Be Warned

A personal blog about Persistent Depressive Disorder

Autisme; the accepting stage

So I’m autistic, now what? I’m working through an online thingy called ‘psycho education’. It doesn’t really do a lot for me since I suspected autism for quite a while and read a lot. What does work for me are the biweekly phone conversations with a professional. This lady, let’s call her Olivia, is quite awesome. She is the young, eager professional that still gives a .. rats ass 😉 She actually teaches me a lot every time we talk.

I always thought that being around people was supposed to be exhausting. I’m an extrovert, I’m social, I like people but my god are they exhausting creatures. That part of autisme I really didn’t have much of a grasp on, because it’s always been that way for me. Let’s be honest, when we think of autism, we think of someone that is not social, can’t make eye contact and doesn’t understand subtext or sarcasm AT ALL. While that might be true for some autistic people (often of the male variety) it’s not at all what most woman with autism ‘look like’. Of course I can only speak for myself, but I was taught at a really young age that not looking at people when they speak to you is rude! Nobody wants to be labeled rude especially as a child so you look people in the eye. I didn’t realise for a long time it takes a lot of effort and makes me really uncomfortable.

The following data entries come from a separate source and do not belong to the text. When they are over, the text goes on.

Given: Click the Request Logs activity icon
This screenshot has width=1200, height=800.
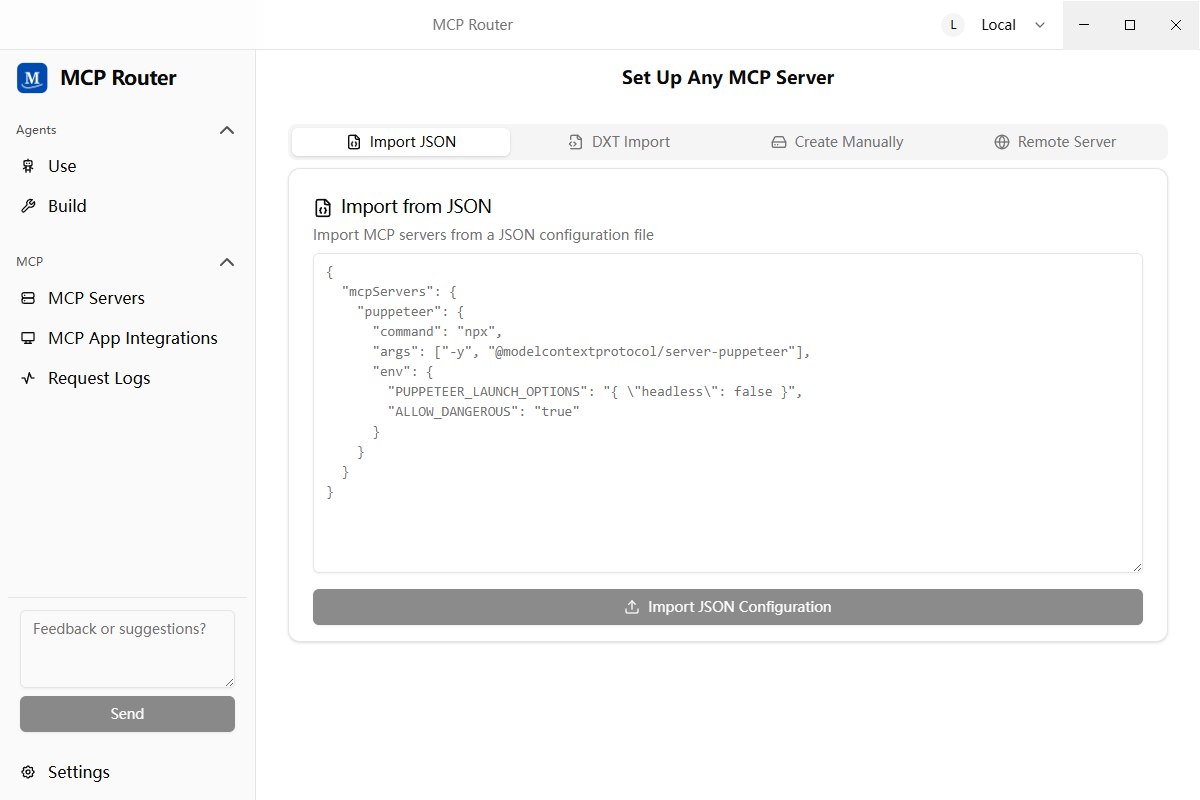Looking at the screenshot, I should pyautogui.click(x=28, y=378).
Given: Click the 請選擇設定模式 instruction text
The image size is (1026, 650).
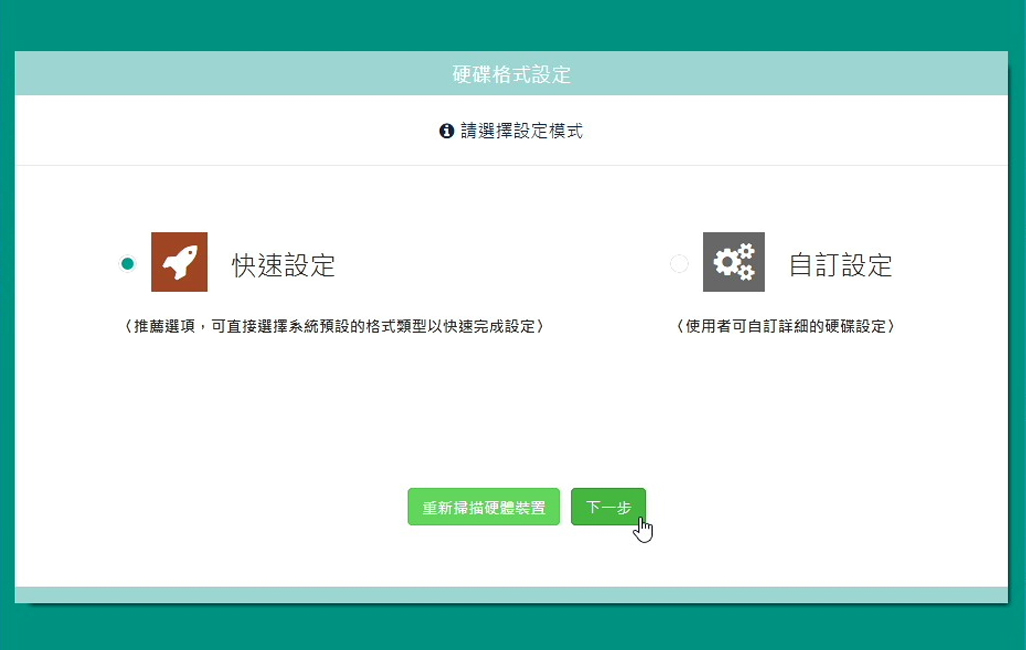Looking at the screenshot, I should pos(521,131).
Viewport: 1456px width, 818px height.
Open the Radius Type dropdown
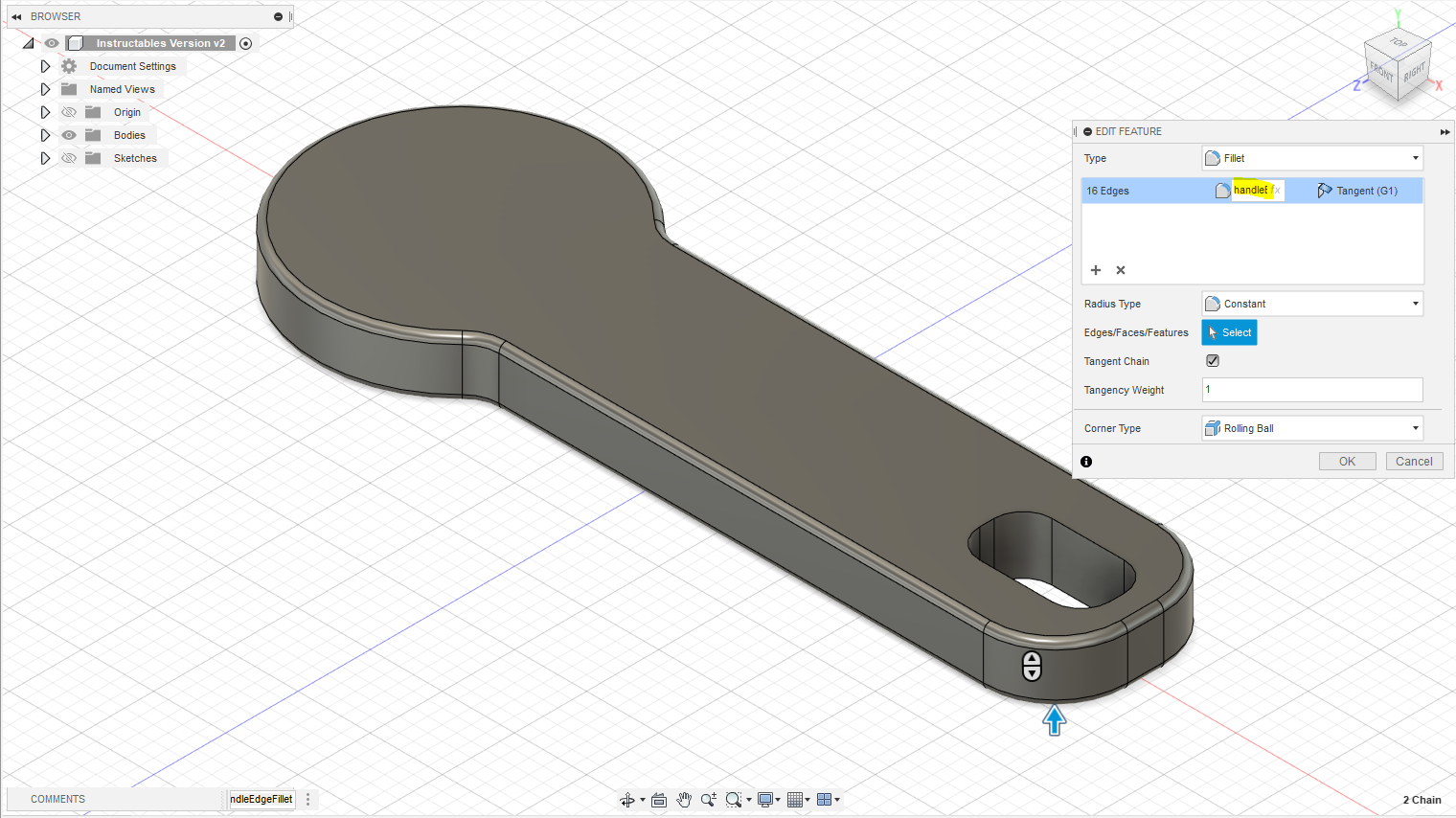coord(1311,304)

Loud noises, itchy clothes, food that has a weird structure, bright lights.. who does like these things? I have learned that even though most people dislike them, they can deal quite easily and even if they can’t they will be able to block it out. For a very long time I operated under the impression that I was normal, but just a little sensitive. Now it turns out that I’m not a little sensitive, I’m very sensitive and my brain works different than most peoples brain.

Olivia is teaching me the difference between what is indeed normal for most people and what is normal for people with autism. Turns out I’m not as flawed a human as I thought, I’m autistic! It gives me some peace to know that some things just aren’t as easy for me as they might be for others. It’s not an excuse to throw around to stop evolving but sometimes it is nice to be able to say to myself: It’s ok, it’s just harder for you because of your autism.

I learn a lot about myself, my childhood, why things are not always easy, about my relationships with other people and so on. Autism has a lot of awesome perks as well. I’ll know how you feel the minute you’re near me, which can be really awesome when a friend needs me. Pets and children are often fond of me, because I’m like them in a way. I’ll say what I mean and mean what I say.

It’s been a journey; I even almost forgot about my blog. I’d like to try and write more often again. I think it would be really cool if people understood autism a little better. I’ve actually been laughed at when I told people I have autism. Like I’m not autistic enough for their taste or to social and autistic people are anti-social right? It would be nice for people to know that is so much more than what you see on TV. Like with asthma, on TV they always whip out their inhaler and are instantly all better. That’s not how it works unfortunately.

Autism is so much more. Please also keep in mind; When you’ve met a person with autism, you’ve met one person with autism. Everybody is different and autisme presents differently in everybody.